In [6]:
import pyspark

In [33]:
from pyspark.sql import SparkSession, functions as F

In [11]:
spark = SparkSession.builder.getOrCreate()

22/10/18 00:30:42 WARN NativeCodeLoader: Unable to load native-hadoop library for your platform... using builtin-java classes where applicable
Using Spark's default log4j profile: org/apache/spark/log4j-defaults.properties
Setting default log level to "WARN".
To adjust logging level use sc.setLogLevel(newLevel). For SparkR, use setLogLevel(newLevel).
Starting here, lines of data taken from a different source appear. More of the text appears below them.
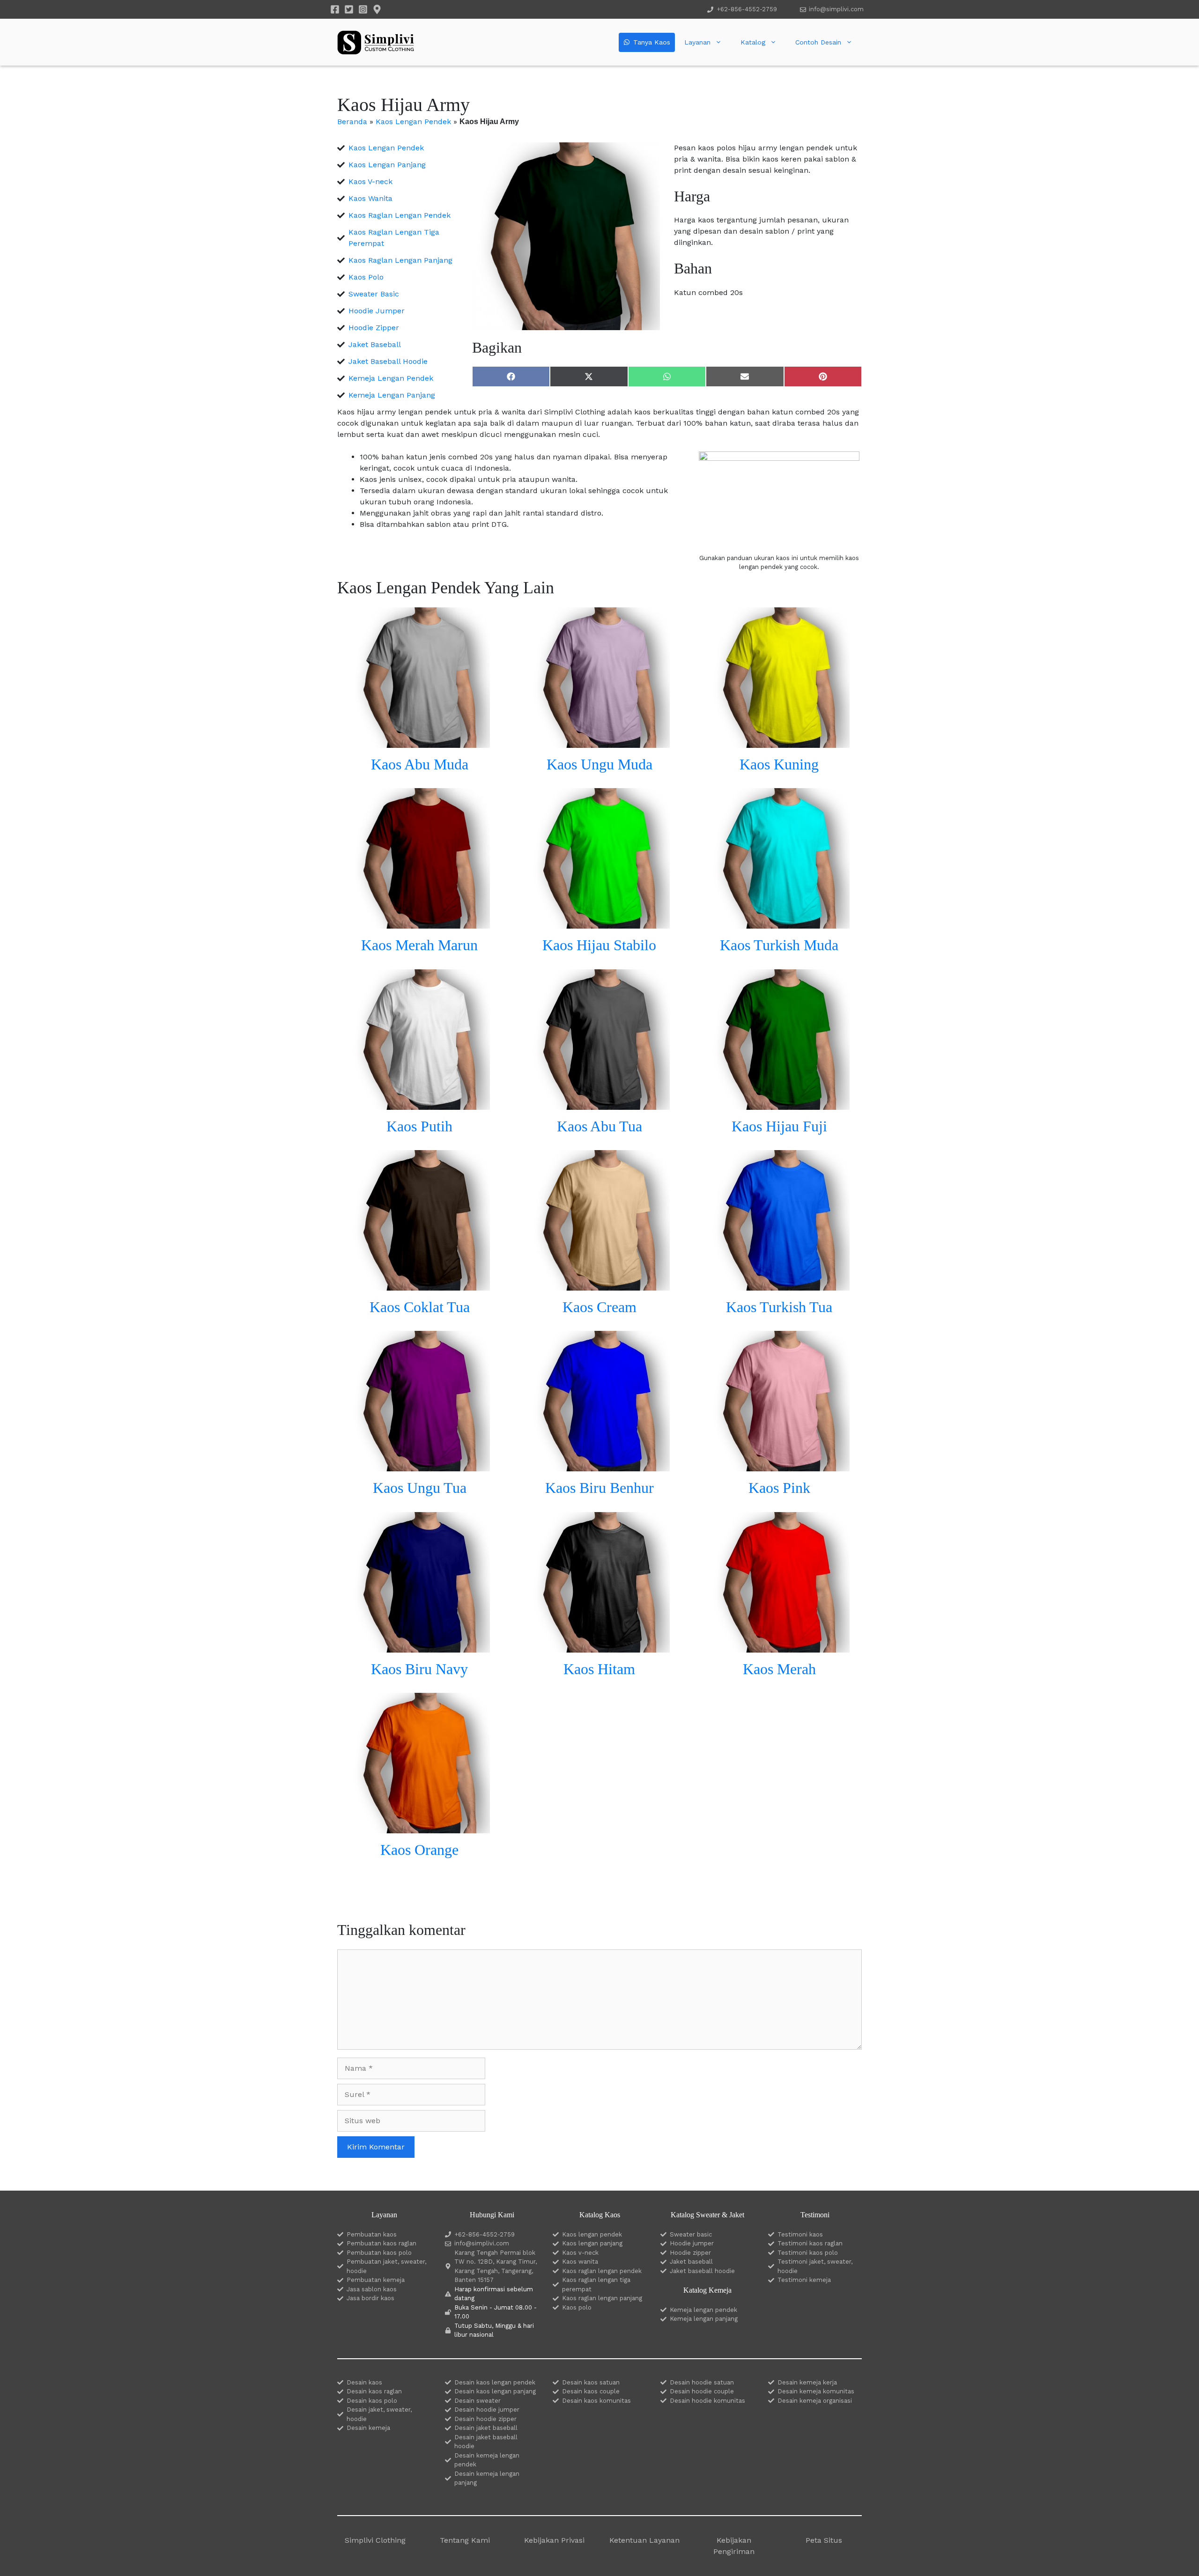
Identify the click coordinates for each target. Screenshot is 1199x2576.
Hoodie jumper (692, 2243)
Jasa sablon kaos (372, 2289)
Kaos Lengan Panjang (387, 164)
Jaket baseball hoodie (702, 2270)
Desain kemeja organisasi (814, 2400)
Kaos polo (577, 2307)
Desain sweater (477, 2400)
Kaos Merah (779, 1669)
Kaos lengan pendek (592, 2234)
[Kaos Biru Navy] (419, 1646)
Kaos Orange (419, 1849)
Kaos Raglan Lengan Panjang (400, 260)
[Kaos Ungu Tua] (419, 1465)
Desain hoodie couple (702, 2391)
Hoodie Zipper (373, 327)
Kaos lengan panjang (592, 2243)
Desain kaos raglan (374, 2391)
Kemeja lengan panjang (704, 2318)
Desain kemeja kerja (807, 2382)
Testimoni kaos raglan (810, 2243)
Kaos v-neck (580, 2252)
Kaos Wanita (370, 198)
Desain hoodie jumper (486, 2409)
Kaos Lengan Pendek (413, 121)
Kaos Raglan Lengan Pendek (399, 215)
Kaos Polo (366, 277)
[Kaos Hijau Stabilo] (599, 922)
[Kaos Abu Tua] (599, 1104)
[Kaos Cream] (599, 1284)
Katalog (752, 42)
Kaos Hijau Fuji (779, 1126)
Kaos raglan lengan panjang (602, 2298)
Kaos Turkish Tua (779, 1307)
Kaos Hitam (599, 1669)
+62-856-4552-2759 (747, 9)
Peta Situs (824, 2540)
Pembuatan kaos (372, 2234)
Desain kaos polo (372, 2400)
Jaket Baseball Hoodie (388, 361)
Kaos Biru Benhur (599, 1487)
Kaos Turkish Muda (779, 945)
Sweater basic (691, 2234)
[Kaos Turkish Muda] (779, 922)
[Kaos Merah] (779, 1646)
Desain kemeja (368, 2427)
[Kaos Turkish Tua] (779, 1284)
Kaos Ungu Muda (599, 764)
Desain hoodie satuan (702, 2382)
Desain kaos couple (591, 2391)
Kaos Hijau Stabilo (599, 945)
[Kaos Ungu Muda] (599, 742)
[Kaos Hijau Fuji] (779, 1104)
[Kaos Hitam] (599, 1646)
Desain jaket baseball (486, 2427)
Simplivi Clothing (375, 2540)
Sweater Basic (373, 293)
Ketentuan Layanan (644, 2540)
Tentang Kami (465, 2540)
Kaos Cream (599, 1307)
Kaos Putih (419, 1126)
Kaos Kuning (779, 764)
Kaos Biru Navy (419, 1669)
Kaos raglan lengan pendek (602, 2270)
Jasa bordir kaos (370, 2298)
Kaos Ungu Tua (419, 1487)
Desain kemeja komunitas (815, 2391)
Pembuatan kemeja (376, 2279)
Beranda (352, 121)
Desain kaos (364, 2382)
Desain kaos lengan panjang (495, 2391)
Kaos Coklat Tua (420, 1307)
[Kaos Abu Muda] (419, 742)
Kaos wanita (580, 2261)
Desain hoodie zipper (485, 2418)
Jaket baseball (691, 2261)
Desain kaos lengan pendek (494, 2382)
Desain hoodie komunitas (707, 2400)
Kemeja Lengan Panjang (391, 395)
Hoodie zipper (690, 2252)
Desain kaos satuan (591, 2382)
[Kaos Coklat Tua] (419, 1284)
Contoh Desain (818, 42)
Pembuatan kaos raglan (381, 2243)
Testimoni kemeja (804, 2279)
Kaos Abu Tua (599, 1126)
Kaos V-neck (370, 181)
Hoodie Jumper (376, 310)
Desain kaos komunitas (596, 2400)
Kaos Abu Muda (419, 764)
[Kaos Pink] (779, 1465)
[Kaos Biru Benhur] (599, 1465)
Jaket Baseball (374, 344)
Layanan (697, 42)
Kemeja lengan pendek (703, 2309)
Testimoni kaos (800, 2234)
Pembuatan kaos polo (379, 2252)
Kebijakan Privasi (554, 2540)
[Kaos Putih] (419, 1104)
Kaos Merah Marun (419, 945)
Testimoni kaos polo (807, 2252)
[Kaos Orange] (419, 1827)
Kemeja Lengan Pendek (390, 378)
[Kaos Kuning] (779, 742)
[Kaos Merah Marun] (419, 922)
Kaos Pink (779, 1487)
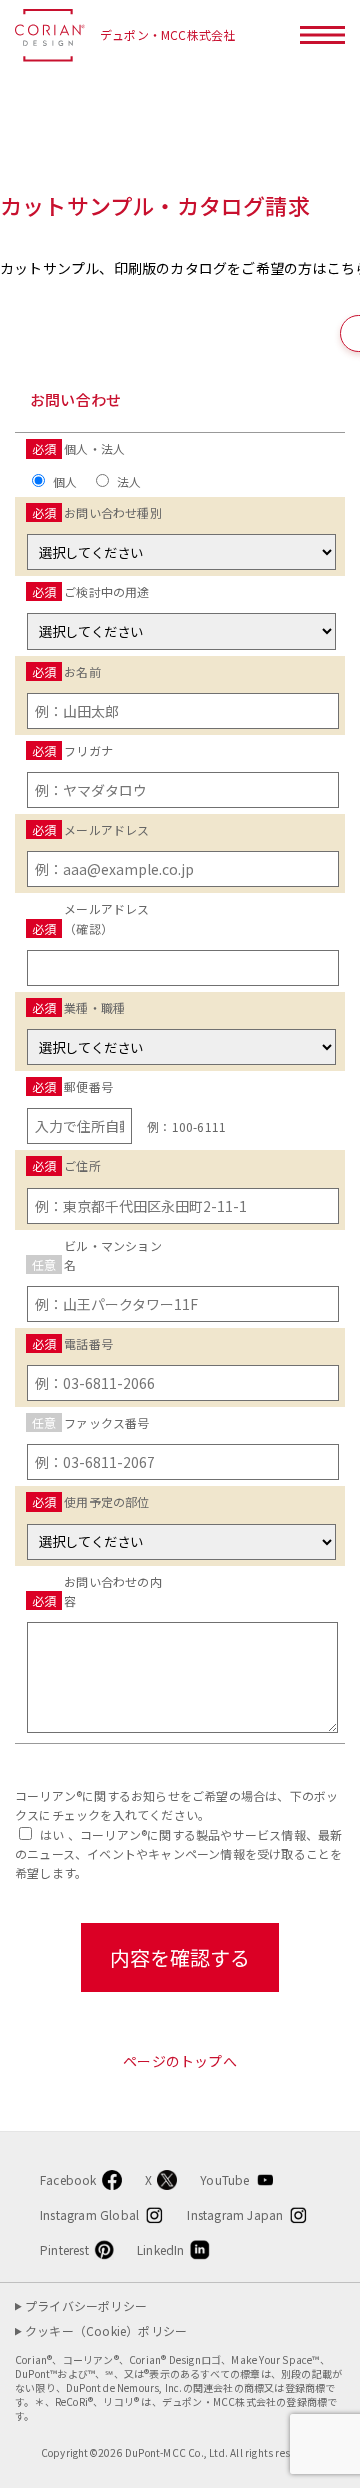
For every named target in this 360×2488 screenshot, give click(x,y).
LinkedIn (161, 2249)
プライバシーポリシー (86, 2306)
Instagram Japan (235, 2214)
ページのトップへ (180, 2061)
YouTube (224, 2179)
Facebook (68, 2179)
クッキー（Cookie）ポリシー (106, 2331)
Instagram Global (89, 2214)
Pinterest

![Mapper_Tranformation](img/mapper_transformations.png)

- lazy evaluation: transformation will not be evaluated util action is executed
- help to optimize: Spark can look at DAG entirely

## 1. map() transformation

In [8]:
help(pyspark.RDD.map)

Help on function map in module pyspark.rdd:

map(self, f, preservesPartitioning=False)
    Return a new RDD by applying a function to each element of this RDD.
    
    >>> rdd = sc.parallelize(["b", "a", "c"])
    >>> sorted(rdd.map(lambda x: (x, 1)).collect())
    [('a', 1), ('b', 1), ('c', 1)]



### 1.1 RDD mapper

In [9]:
def relu_func(x):
    if x < 0:
        return 0
    return x

In [17]:
data = [1, -1, -2, 3, 4]
rdd_sample_2 = spark.sparkContext.parallelize(data)
rdd_sample_2.collect()

[1, -1, -2, 3, 4]

In [13]:
rdd_relu = rdd_sample_2.map(lambda x : relu_func(x))
rdd_relu.collect()

[1, 0, 0, 3, 4]

In [16]:
# or
rdd_relu = rdd_sample_2.map(relu_func)
rdd_relu.collect()

[1, 0, 0, 3, 4]

- add new field to value

In [18]:
pairs = [('a', 2), ('b', -1), ('d', -2), ('e', 3)]
rdd_pairs = spark.sparkContext.parallelize(pairs)
rdd_pairs.collect()

[('a', 2), ('b', -1), ('d', -2), ('e', 3)]

In [23]:
rdd_pairs_relu = rdd_pairs.map(lambda pair: (pair[0], (pair[1], relu_func(pair[1]) )))
rdd_pairs_relu.collect()

[('a', (2, 2)), ('b', (-1, 0)), ('d', (-2, 0)), ('e', (3, 3))]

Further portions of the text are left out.